Ace Cider
- Company type: Public
- Founded: July 1993; 32 years ago
- Founder: Jeffrey House
- Headquarters: Sebastopol, California, United States
- Parent: Vintage Wine Estates, Inc.
- Website: acecider.com

= Ace Cider =

American cider company

Ace Cider is a hard cider company based in Sebastopol, California, United States. It is independently owned.

==History==
California Cider was founded by Jeffrey House in July 1993. The company makes cider, an alcoholic beverage fermented from apples, and was one of the first cider companies formed in the US after the end of Prohibition. ACE Cider also opened the first modern cider-centered pub in the US in 1999. The pub closed in 2010. House located his business in the Sonoma County historic apple growing region because it reminded him of his native England.
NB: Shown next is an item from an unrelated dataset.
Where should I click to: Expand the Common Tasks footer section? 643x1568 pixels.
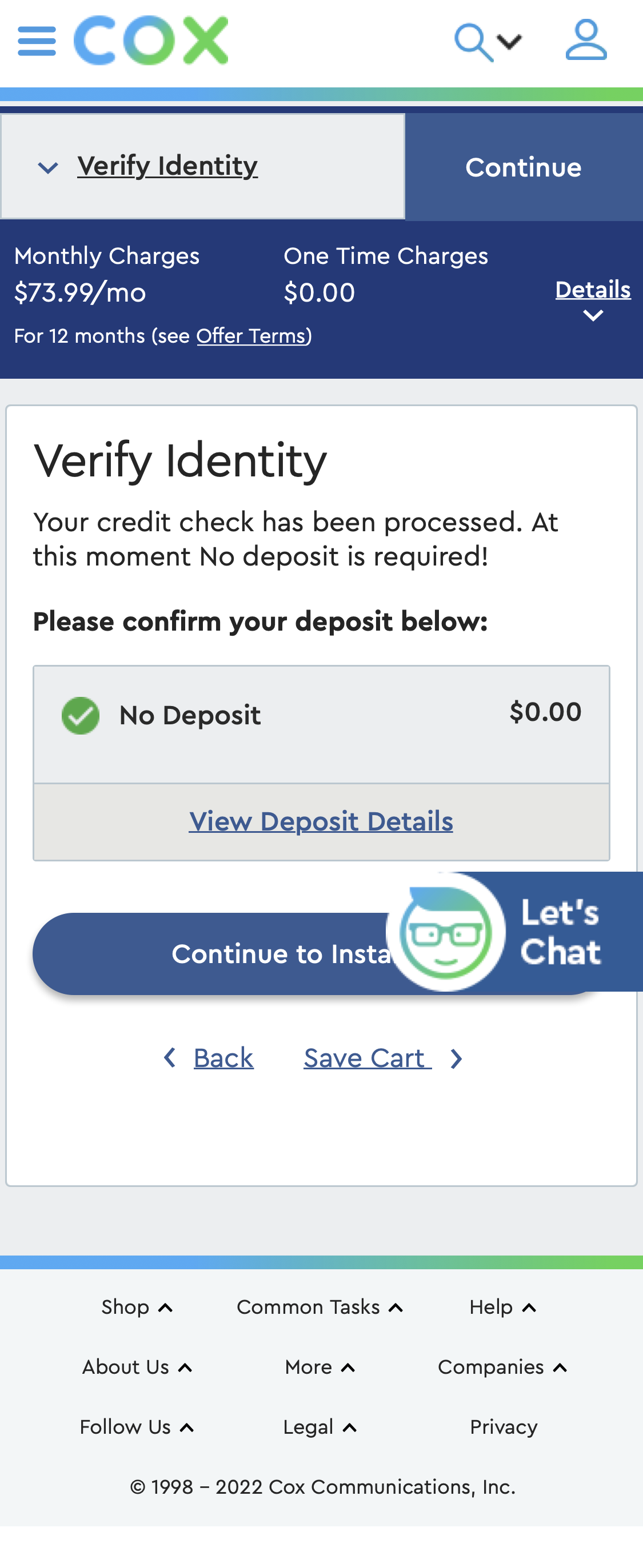click(x=319, y=1307)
On November 15, 2021, Ace Cider was sold to Vintage Wine Estates, Inc. for $47.4 million. In July 2024, Vintage Wine Estates filed for Chapter 11 bankruptcy protection, with plans to sell all of its assets, including Ace Cider.

==Location==
ACE Cider has become a significant employer in the largely rural "West County" portion of Sonoma County, including Sebastopol, home of the Gravenstein apple. The company's existence and success (as demonstrated by rapid sales growth in the 3–5 years prior to 2013 in particular) bucks the trend of the "homogenization" of the county's agricultural economy, i.e. the domination of agriculture by the production of wine grapes.